READING TEXT -
-- START --

London Broil?

The UK's capital prepares for rising tides and temperatures

Whether or not you are convinced that global warming exists, one city is battening down the hatches. London already has a barrier in place to seal the River Thames [see Figure 1] from the sea in time of need, and it is now launching a multibillion-pound project to augment the barrier against the higher tides that the UK government believes warmer weather will hurl against the city.

"It's not a question of if, but when," says Baroness Barbara Young, head of Britain's Environment Agency.

Her agency's flood plans grew out of a June 2003 government report on how climate change was affecting the country. The report noted that between 1900 and 2002, the temperature in England rose by a countrywide average of 0.67 °C, a change more significant than it may seem because of the outsize effect at temperature extremes. Notably, the two warmest years in the last 300 fell in the past decade, in 1990 and 1999.

PHOTO: ENVIRONMENT AGENCY (UK)

The change has been nipping at Londoners' heels for years. The average sea level in the east of England has been increasing by more than 2 millimeters per year since the 1960s, in part as a result of the thermal expansion of water as it warms and the increase in meltwater from the polar caps. The sea has risen higher in the east, because the geologic plate on which that part of the country rests is sinking.

-- END --

SHORT EXERCISE -
Decide whether each statement below agrees with the text about London's flood preparations, answering yes or no and quoting the words of the text that settle it.
1. England's temperature rose by a countrywide average of 0.67 °C between 1900 and 2002.
2. Both of the two warmest years in the last 300 came before 1990.
3. The sea has risen higher in the east of England because the land there is rising.

DATA PROVIDED -
-- START --

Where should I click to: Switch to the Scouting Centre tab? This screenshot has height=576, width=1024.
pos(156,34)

-- END --
-- START --

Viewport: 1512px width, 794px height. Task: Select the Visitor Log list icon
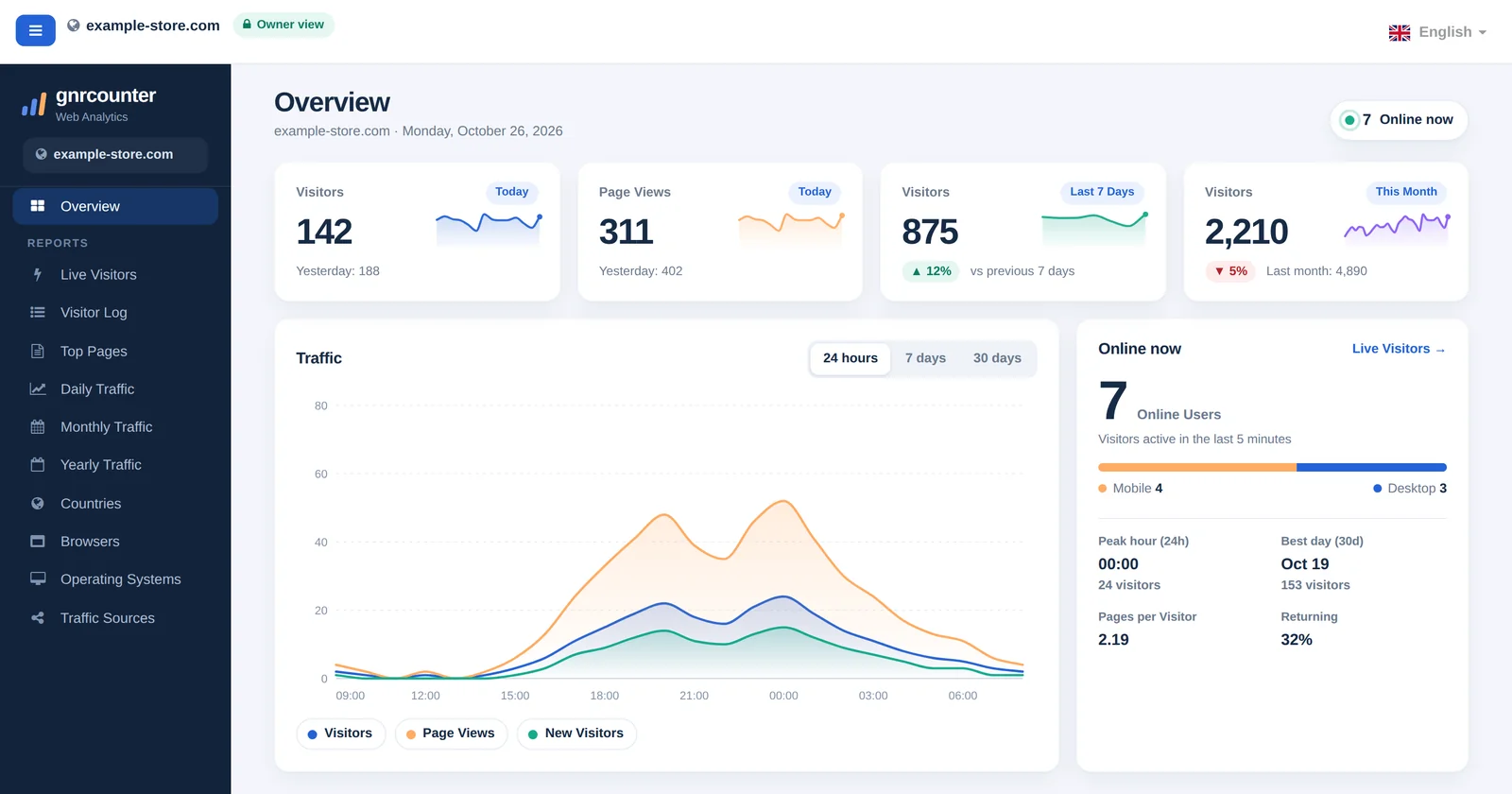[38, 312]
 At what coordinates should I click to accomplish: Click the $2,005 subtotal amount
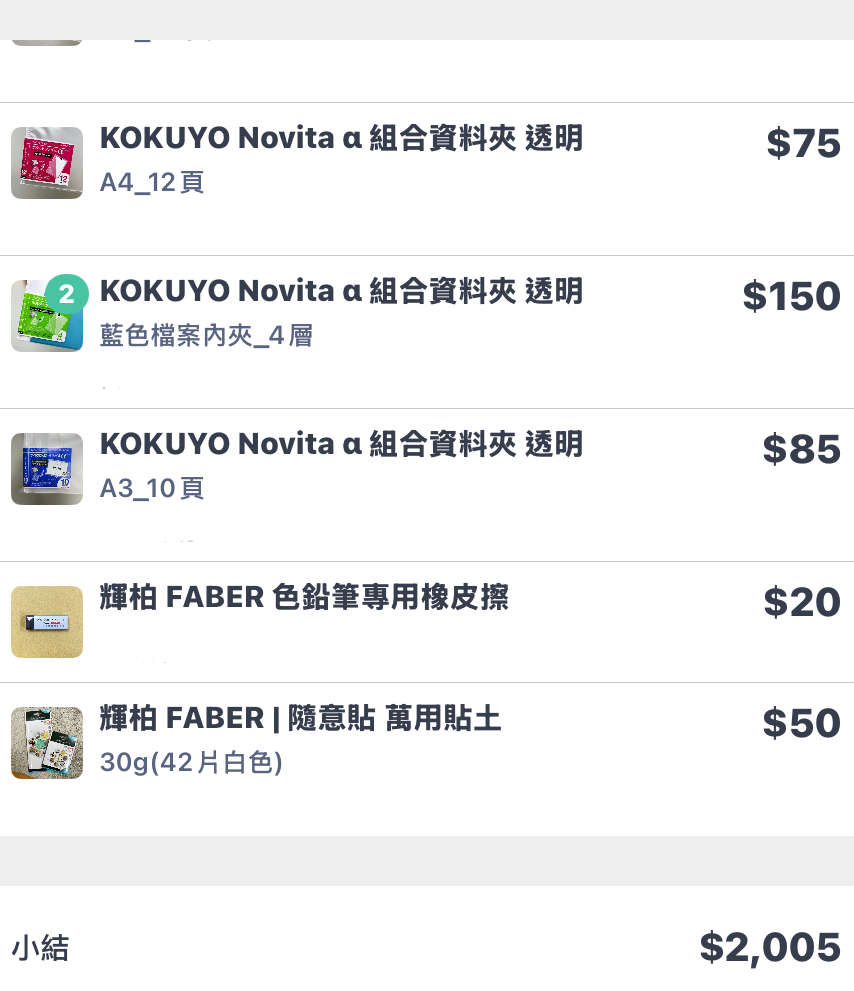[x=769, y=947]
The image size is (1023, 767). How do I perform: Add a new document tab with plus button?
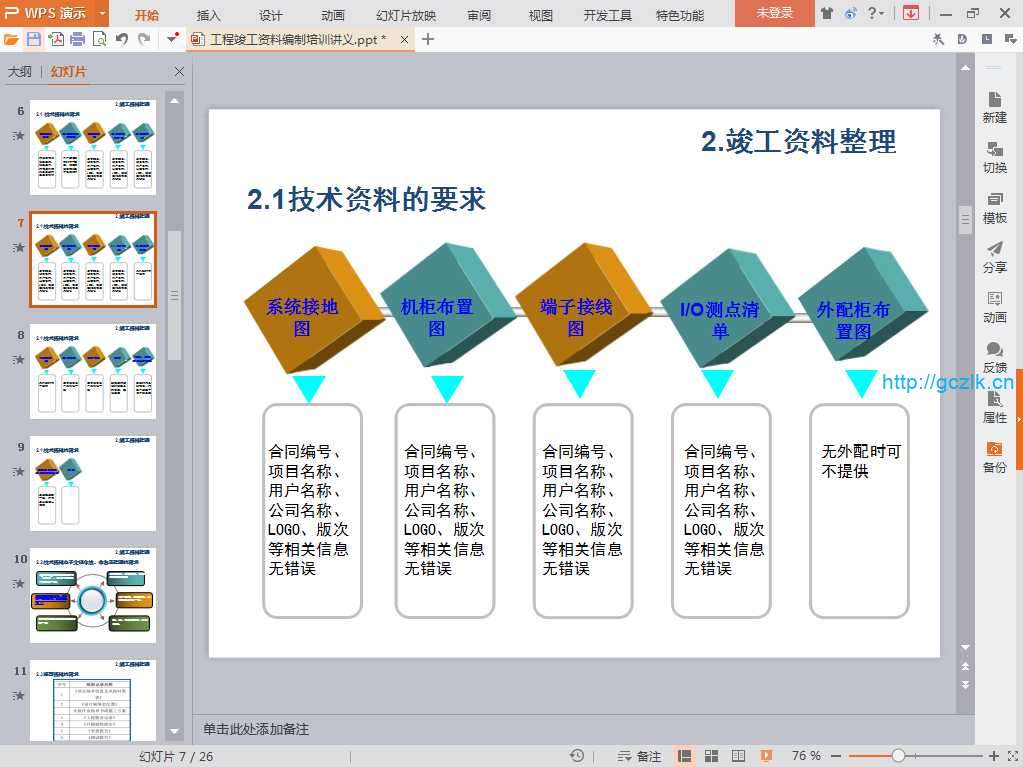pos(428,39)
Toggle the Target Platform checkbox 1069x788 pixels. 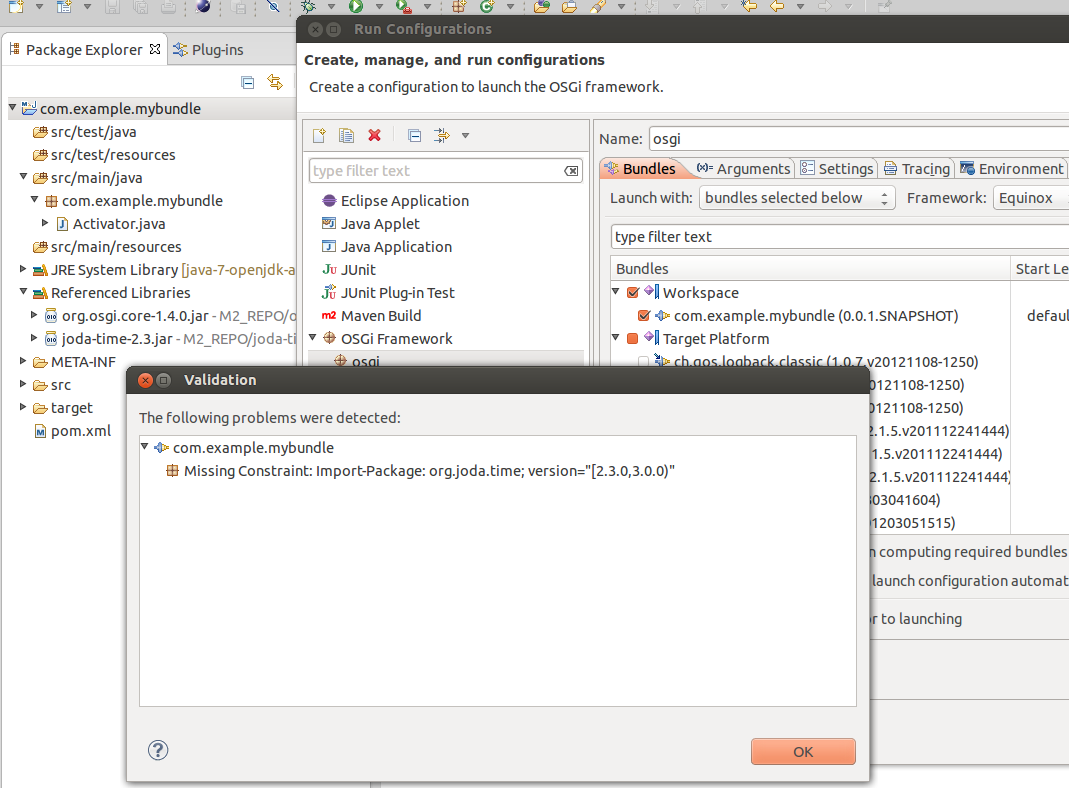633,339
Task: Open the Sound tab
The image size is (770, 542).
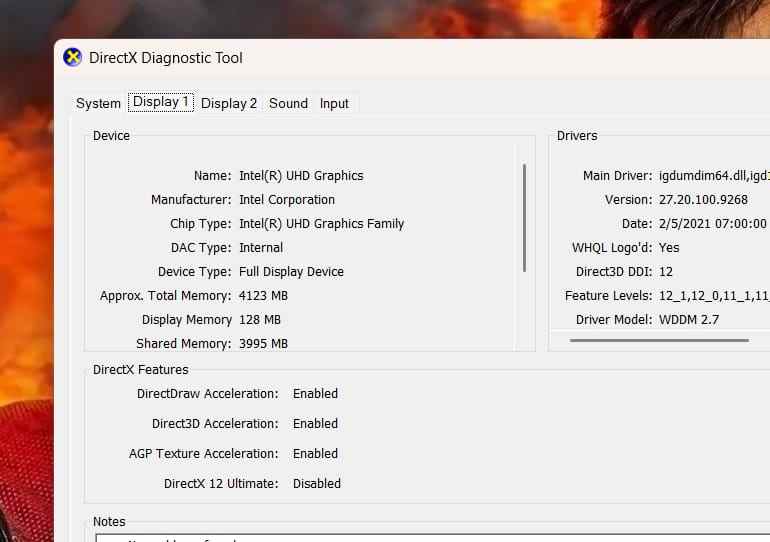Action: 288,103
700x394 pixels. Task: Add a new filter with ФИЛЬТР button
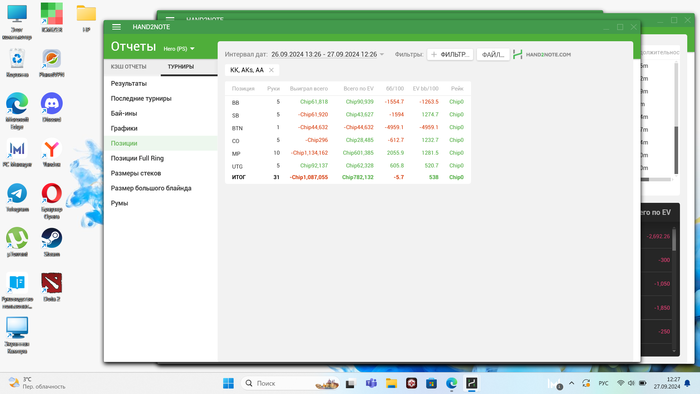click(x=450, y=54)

-- END --
-- START --

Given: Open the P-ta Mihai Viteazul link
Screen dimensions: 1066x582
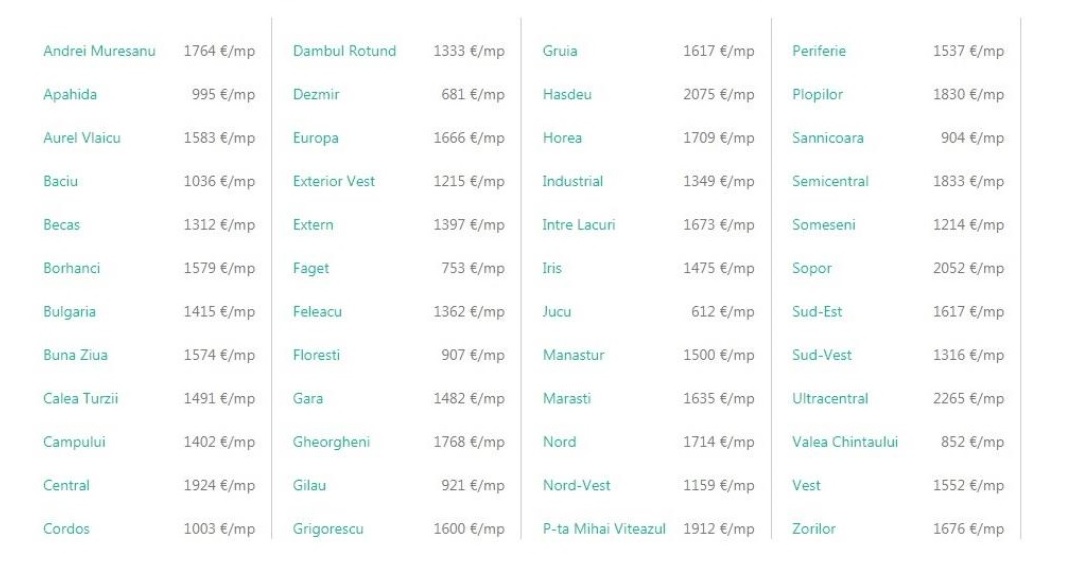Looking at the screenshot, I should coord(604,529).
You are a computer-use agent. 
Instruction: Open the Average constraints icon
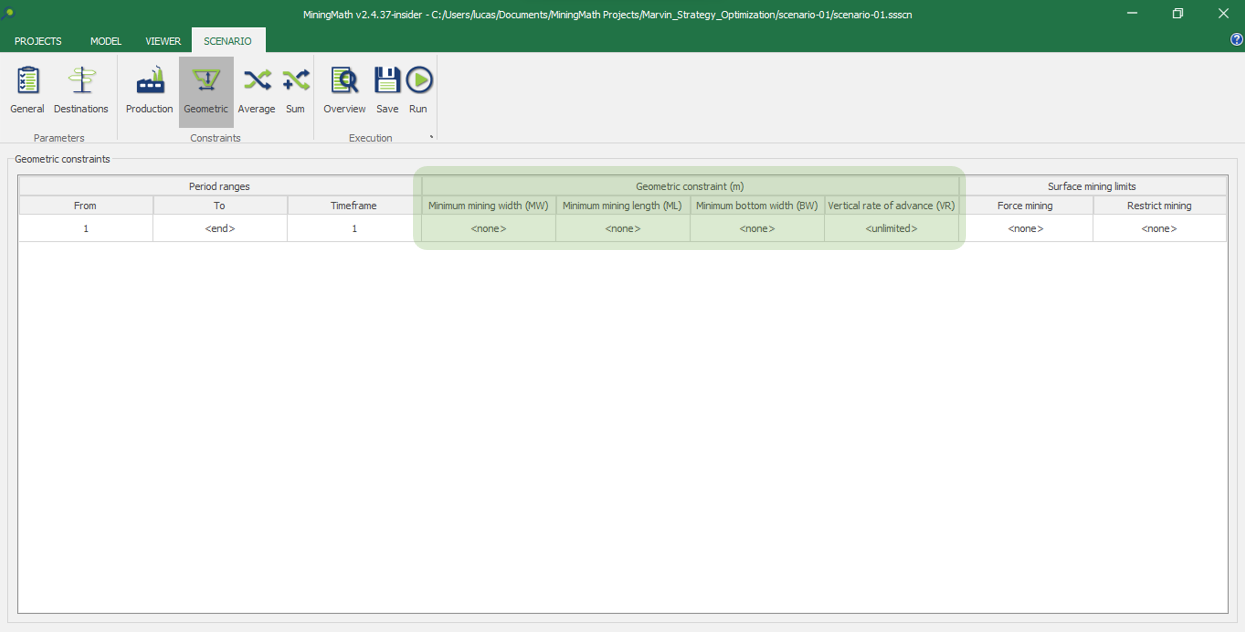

-- END --

RESULT FOR THIS EXERCISE -
1. Yes: "between 1900 and 2002, the temperature in England rose by a countrywide average of 0.67 °C"
2. No: "the two warmest years in the last 300 fell in the past decade, in 1990 and 1999"
3. No: "the geologic plate on which that part of the country rests is sinking"